> [Dataset extract]
-=-=-=-=-

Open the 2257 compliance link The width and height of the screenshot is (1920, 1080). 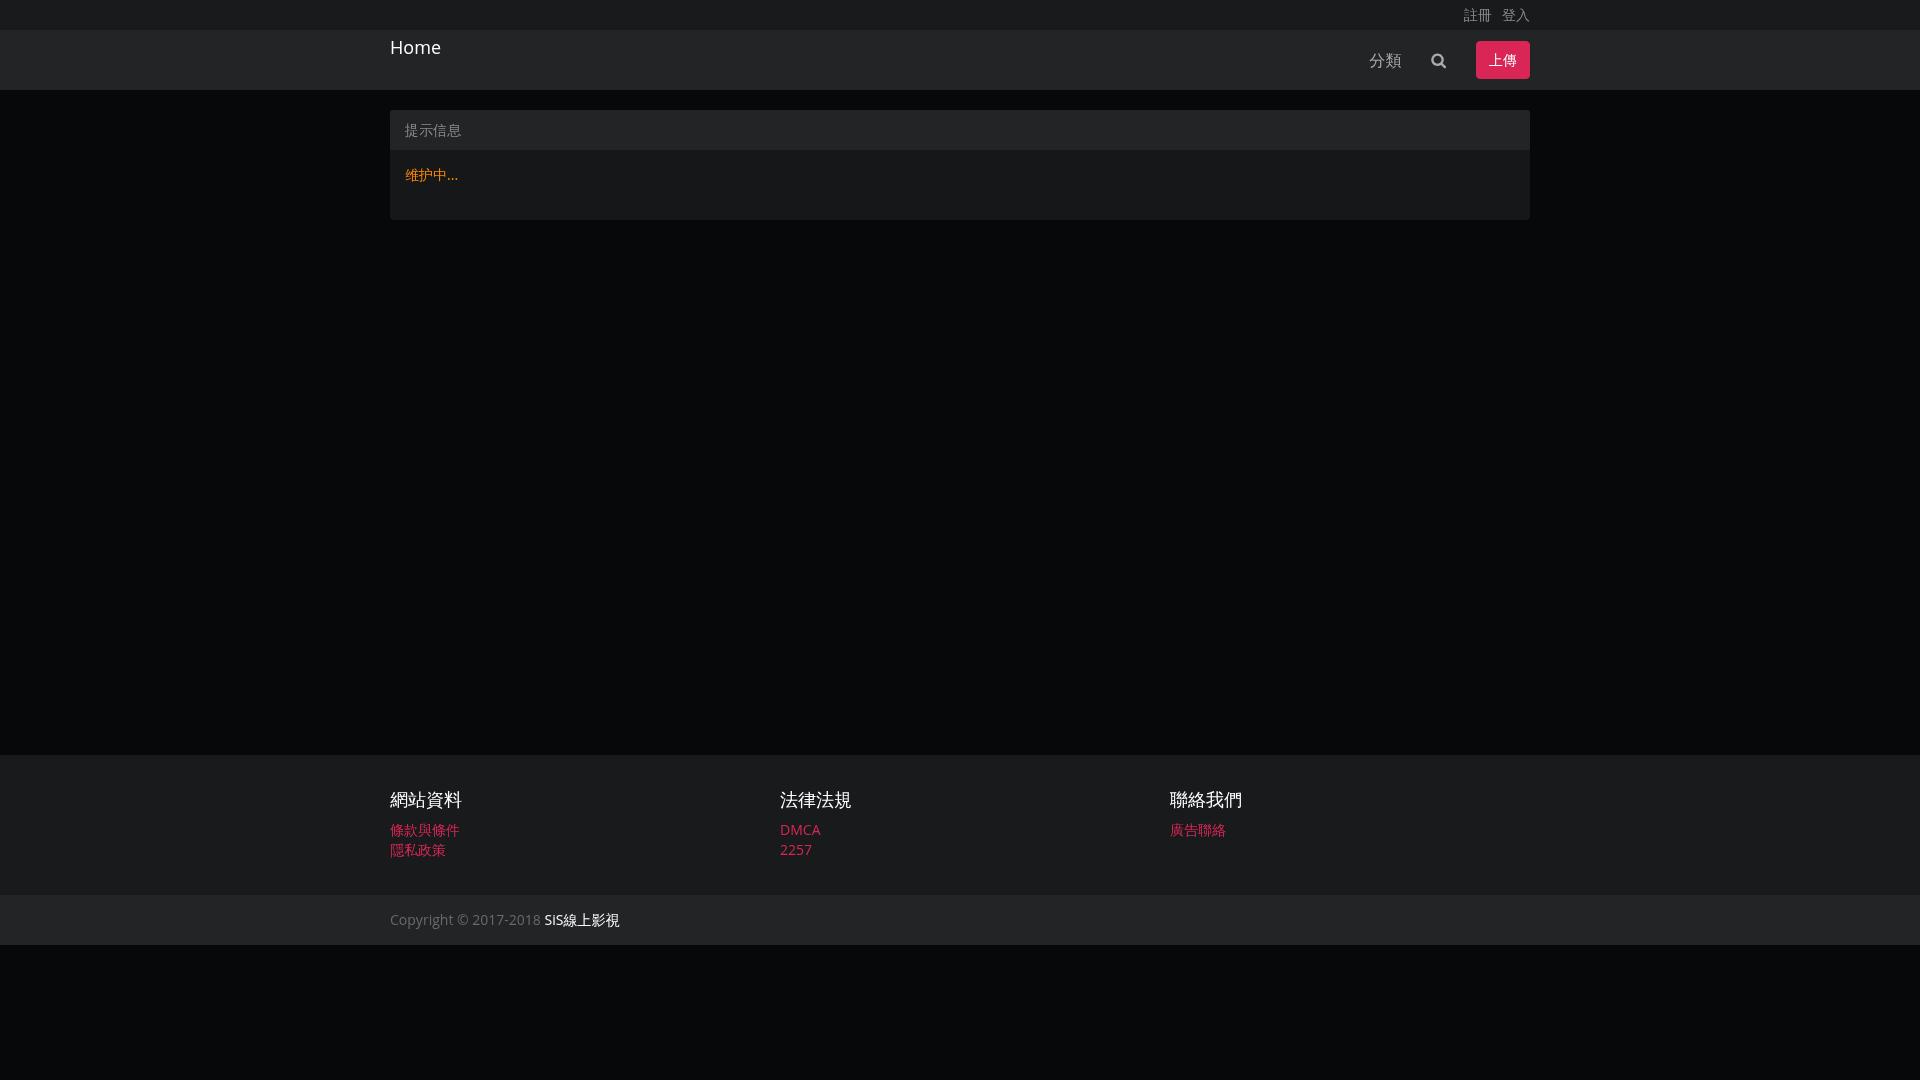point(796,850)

-=-=-=-=-

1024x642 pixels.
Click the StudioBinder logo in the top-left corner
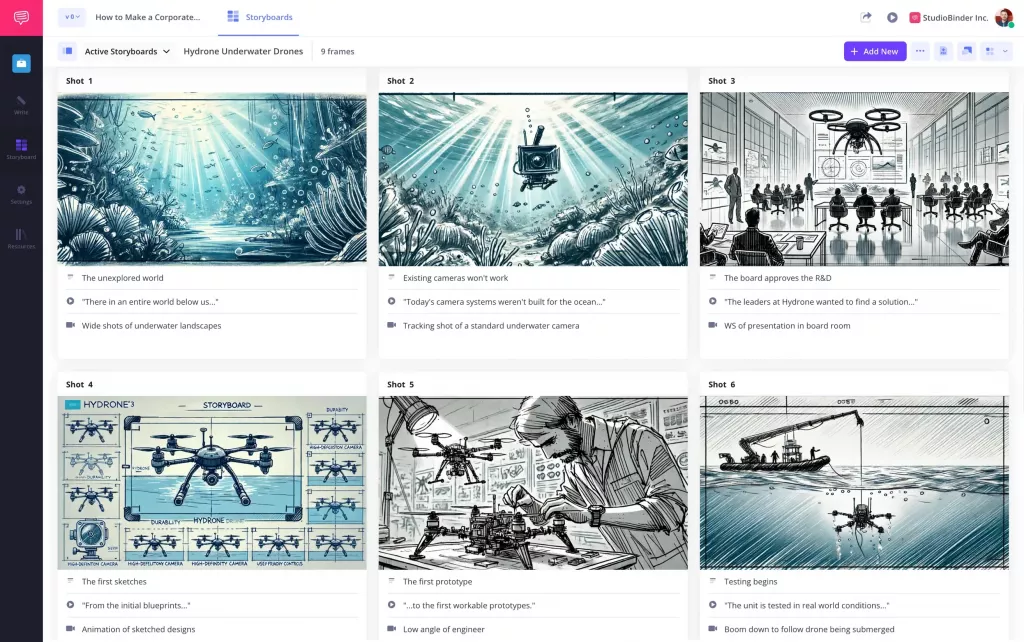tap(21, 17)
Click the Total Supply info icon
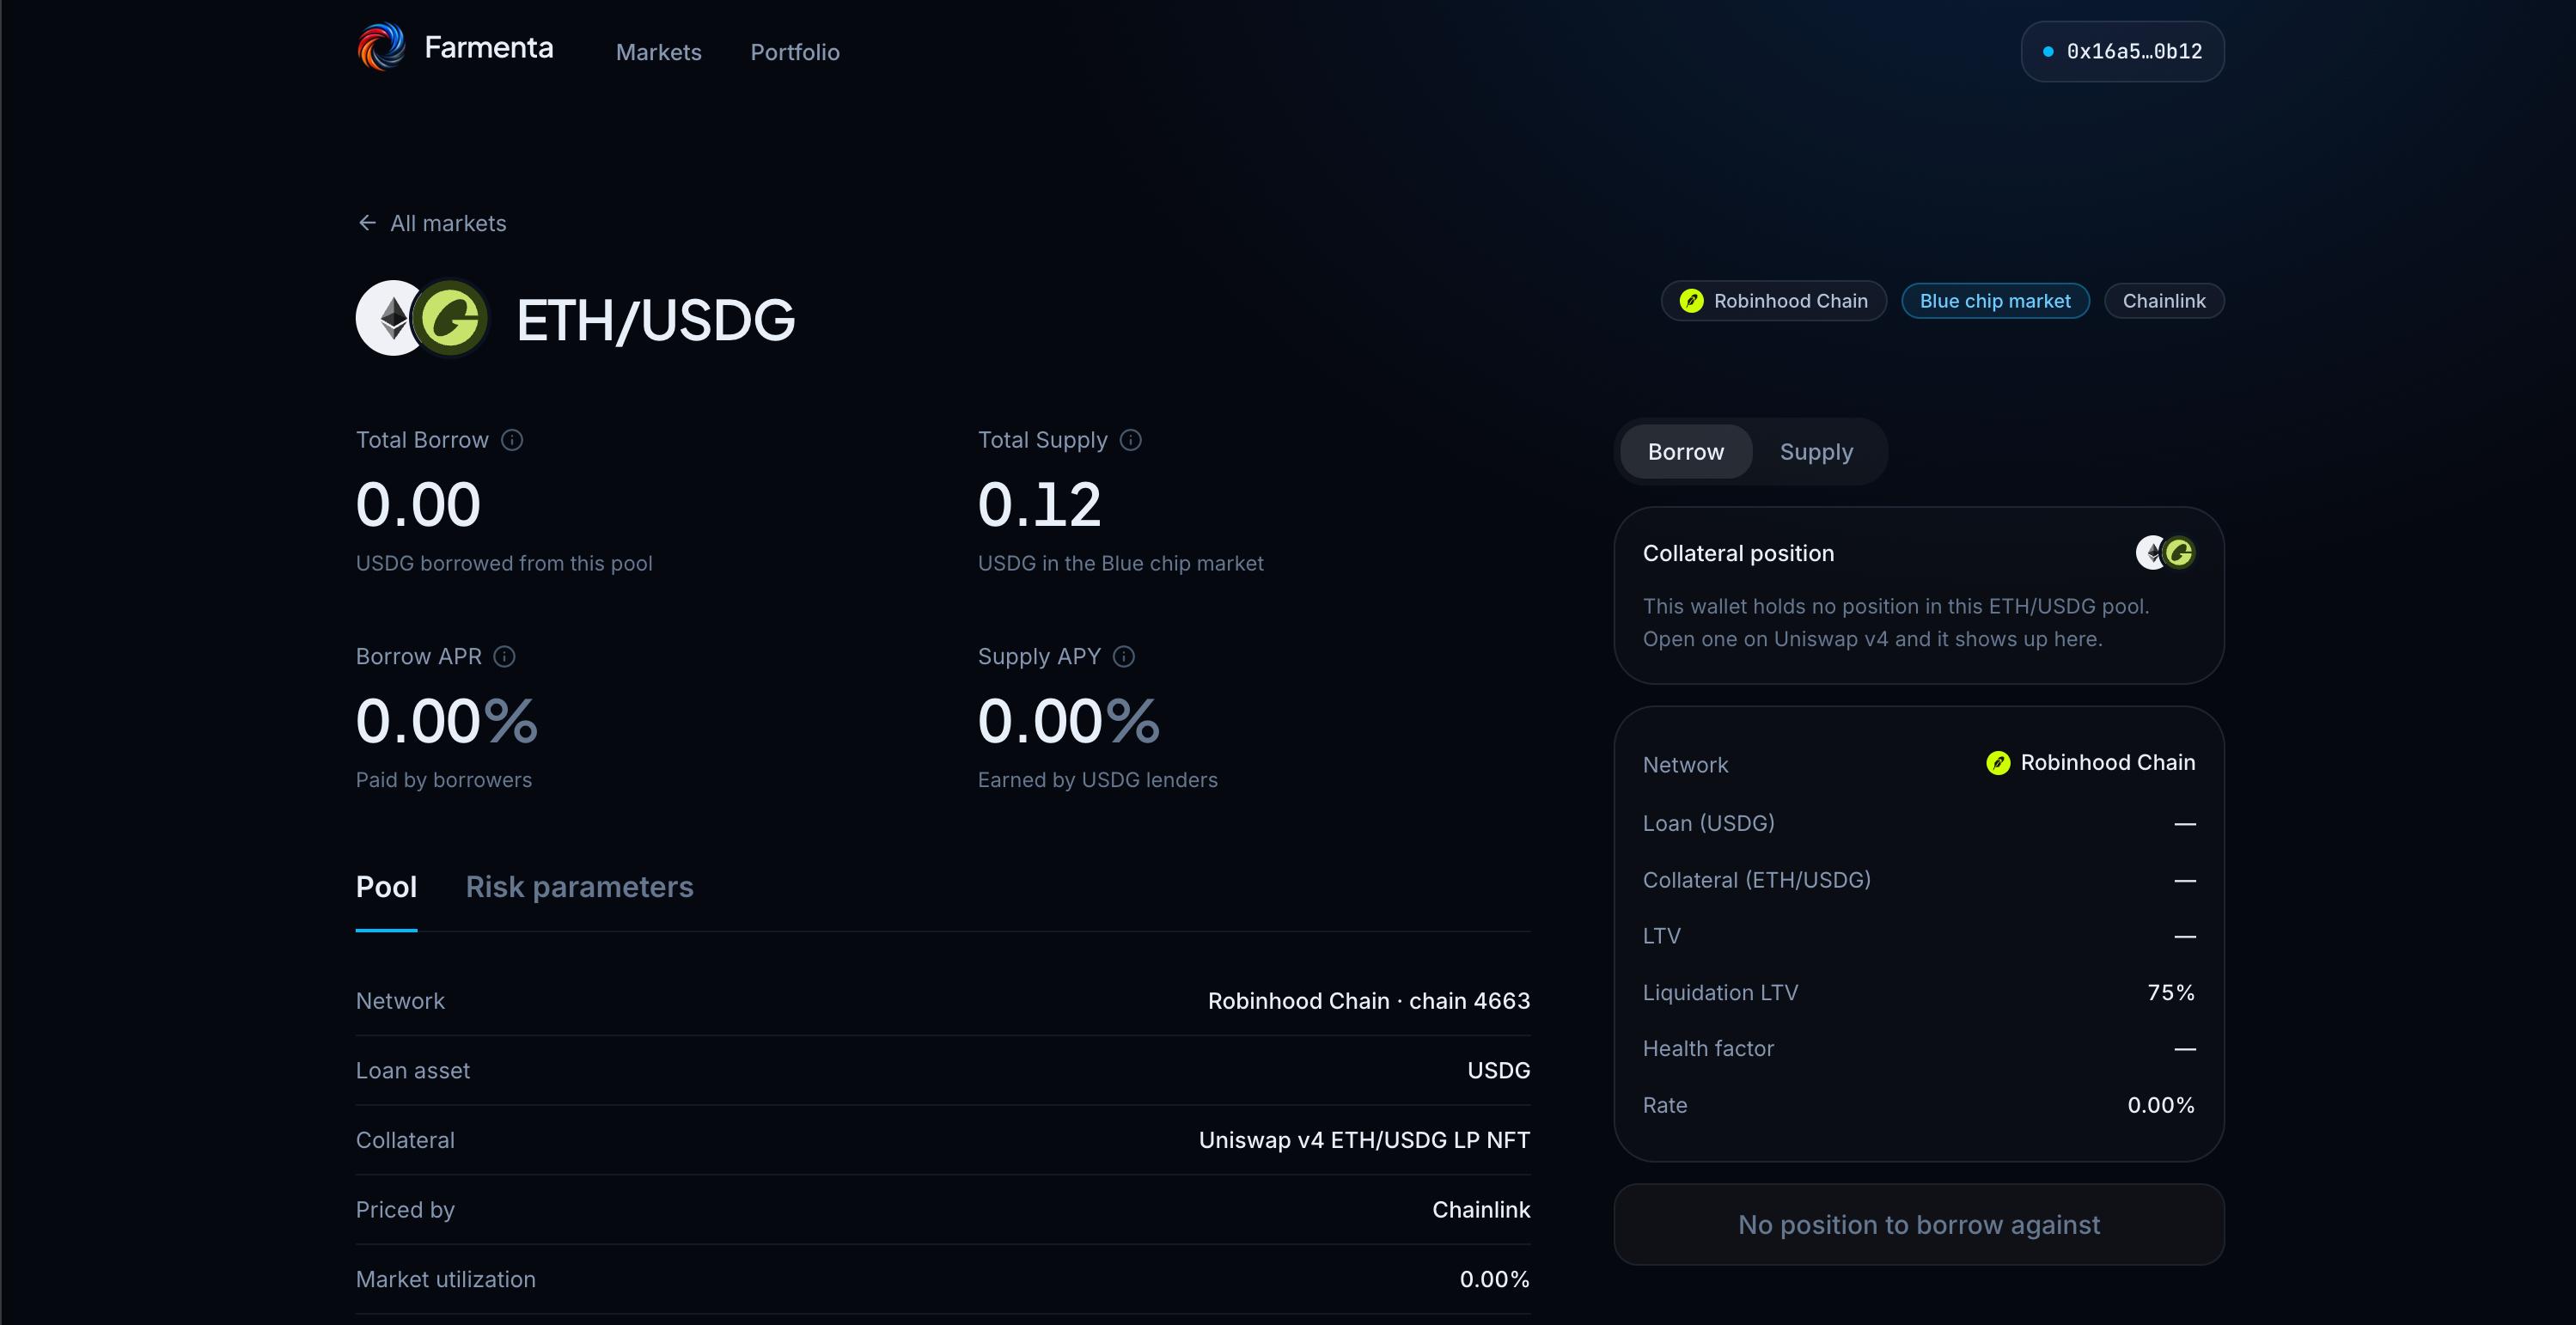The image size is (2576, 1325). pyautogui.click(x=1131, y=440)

-=-=-=-=-

> [The problem] Reproduce the data above verbatim, starting with the line that contains "1024x642 pixels." and going on through the line that contains "The image size", and leave the pictures out.

> [Solution for this exercise]
1024x642 pixels.
Click the StudioBinder logo in the top-left corner
tap(21, 17)
Click the Total Supply info icon
The image size is (2576, 1325). pyautogui.click(x=1131, y=440)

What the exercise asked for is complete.